Ideally, social pension programmes should be operated in tandem with other government intervention, such as comprehensive public health care – which is the case in both Brazil and South Africa. While the study found that social assistance had made a strong contribution to poverty reduction and equity overall, stronger outcomes in Brazil demonstrated that it is likely to be most effective when accompanied by, and embedded in, inclusive growth and employment policies. [3]

The research outcome is instructive for policy makers in the developing world, where populations are ageing far more rapidly than occurred in the developed world. The governments of developing countries moreover have far fewer resources that their developed world counterparts with which to meet older citizens’ basic living needs. The majority of developing nations are still battling to curb endemic poverty and to combat communicable diseases. Relatively few of these countries have social pension programmes in place, or else the benefits paid are wholly inadequate and coverage is poor. In most cases these countries’ citizens were too poor to provide financially for old age.

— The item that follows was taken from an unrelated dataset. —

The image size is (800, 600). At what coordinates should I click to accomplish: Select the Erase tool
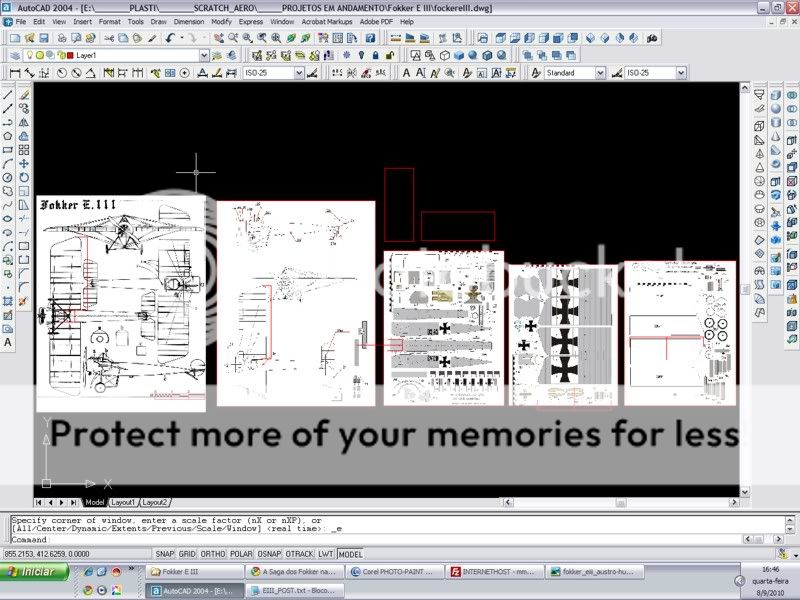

The researchers contend that the renewal of social contracts and democratisation in developing countries will shape the growth of social assistance as a means of reducing poverty and inequality in the future. But while growth in the reach of social assistance is important, so too is a shift in paradigm, towards a stronger focus on households, a productivist/developmental perspective and greater inclusion. [3]

The research offers lessons for the developed world as well. In many highly industrialised countries, thinking is increasingly that the state should provide only a minimal pension. The study outcome suggests that these governments may indeed want to consider the wider social value of decent social pension provision to poor older citizens.

[1] Ageing, well-being and development: A comparative study of Brazil and South Africa. Armando Barrientos, University of Manchester. NDA Findings 6. October 2011.
[2] Monica Ferreira. Personal communication. University of Cape Town, South Africa. February 2012.
[3] Valerie Moller. Personal communication. Rhodes University, South Africa. February 2012.